Lawyer Thareja argued that the other suspects - Krishna, Vijay Mandal and Raj Kumar - were granted bail on merits by then CBI special Judge Ms. Rama Jain. Nupur's husband, Rajesh Talwar had also been granted bail, so she - who is a victim not an accused - should not be deprived of her liberty after the traumatic jolt of the murder of her daughter.
Opposing Nupur Talwar's lawyer's bail pleas, the CBI counsel R.K. Saini submitted that the Talwar couple have tampered with evidence. They had heavily dressed up the crime scene. He said Talwar's lawyer was trying to emotionally mislead the court and the direction of the Supreme Court for expeditiously hearing the bail was binding on the magistrate court, not on the session’s court. The process of law has to follow, so in view of the facts, the CBI has submitted that interim bail not be granted.

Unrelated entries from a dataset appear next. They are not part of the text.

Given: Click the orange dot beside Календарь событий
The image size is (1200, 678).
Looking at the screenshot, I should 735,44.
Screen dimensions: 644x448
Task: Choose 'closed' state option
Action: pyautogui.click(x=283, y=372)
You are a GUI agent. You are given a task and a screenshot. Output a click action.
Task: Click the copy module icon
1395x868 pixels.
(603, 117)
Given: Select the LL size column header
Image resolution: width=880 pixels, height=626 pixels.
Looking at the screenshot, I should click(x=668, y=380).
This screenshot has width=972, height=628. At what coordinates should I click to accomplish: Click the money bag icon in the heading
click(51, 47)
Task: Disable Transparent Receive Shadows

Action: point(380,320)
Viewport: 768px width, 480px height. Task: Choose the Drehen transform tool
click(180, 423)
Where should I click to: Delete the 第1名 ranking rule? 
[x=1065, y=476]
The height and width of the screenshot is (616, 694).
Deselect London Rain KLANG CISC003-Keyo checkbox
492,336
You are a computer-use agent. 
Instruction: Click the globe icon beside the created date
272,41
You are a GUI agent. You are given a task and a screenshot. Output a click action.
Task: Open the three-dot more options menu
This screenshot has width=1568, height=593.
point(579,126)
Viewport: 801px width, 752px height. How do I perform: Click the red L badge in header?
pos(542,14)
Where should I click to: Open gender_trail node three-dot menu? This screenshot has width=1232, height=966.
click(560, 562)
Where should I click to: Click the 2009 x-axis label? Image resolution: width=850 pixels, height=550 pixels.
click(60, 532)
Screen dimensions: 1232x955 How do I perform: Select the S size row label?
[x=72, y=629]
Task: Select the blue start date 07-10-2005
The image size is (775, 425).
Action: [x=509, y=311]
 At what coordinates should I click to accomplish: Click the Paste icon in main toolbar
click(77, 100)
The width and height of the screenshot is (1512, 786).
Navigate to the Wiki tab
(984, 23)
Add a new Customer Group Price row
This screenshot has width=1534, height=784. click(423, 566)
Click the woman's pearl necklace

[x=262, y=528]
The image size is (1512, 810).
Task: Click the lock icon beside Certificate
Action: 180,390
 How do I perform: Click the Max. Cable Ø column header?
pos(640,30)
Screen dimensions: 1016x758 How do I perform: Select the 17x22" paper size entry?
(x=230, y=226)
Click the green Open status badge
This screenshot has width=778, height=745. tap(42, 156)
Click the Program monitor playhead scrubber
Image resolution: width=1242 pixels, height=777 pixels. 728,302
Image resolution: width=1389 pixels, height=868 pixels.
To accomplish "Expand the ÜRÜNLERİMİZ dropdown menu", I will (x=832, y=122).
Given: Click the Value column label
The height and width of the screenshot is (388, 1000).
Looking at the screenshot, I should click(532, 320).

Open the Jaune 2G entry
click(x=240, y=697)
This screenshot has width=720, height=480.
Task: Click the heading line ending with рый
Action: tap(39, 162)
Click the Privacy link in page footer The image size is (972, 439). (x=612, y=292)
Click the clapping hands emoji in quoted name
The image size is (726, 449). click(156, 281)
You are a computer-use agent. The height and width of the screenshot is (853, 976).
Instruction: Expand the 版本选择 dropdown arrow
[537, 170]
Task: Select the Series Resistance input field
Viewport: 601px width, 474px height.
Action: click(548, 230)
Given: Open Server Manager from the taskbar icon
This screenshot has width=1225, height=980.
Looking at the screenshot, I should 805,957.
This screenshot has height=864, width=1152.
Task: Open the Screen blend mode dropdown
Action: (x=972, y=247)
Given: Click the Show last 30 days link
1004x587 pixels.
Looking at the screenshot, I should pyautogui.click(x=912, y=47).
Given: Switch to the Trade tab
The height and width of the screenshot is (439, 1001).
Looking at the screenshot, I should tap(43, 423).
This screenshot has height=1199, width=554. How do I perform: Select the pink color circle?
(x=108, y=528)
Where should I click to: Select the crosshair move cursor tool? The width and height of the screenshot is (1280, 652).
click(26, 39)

Earlier, CBI magistrate Priti Singh rejected the bail plea of Nupur Talwar. Her lawyer then filed her bail application before the session’s court.
Nupur Talwar was taken into custody Monday morning, shortly after surrendering before a special court hearing the case. She applied for bail immediately after her arrest, but the Central Bureau of Investigation (CBI) opposed the plea.
She was facing a non-bailable warrant issued by the court of special CBI magistrate here after she failed to appear in court as directed by the CBI special magistrate Priti Singh.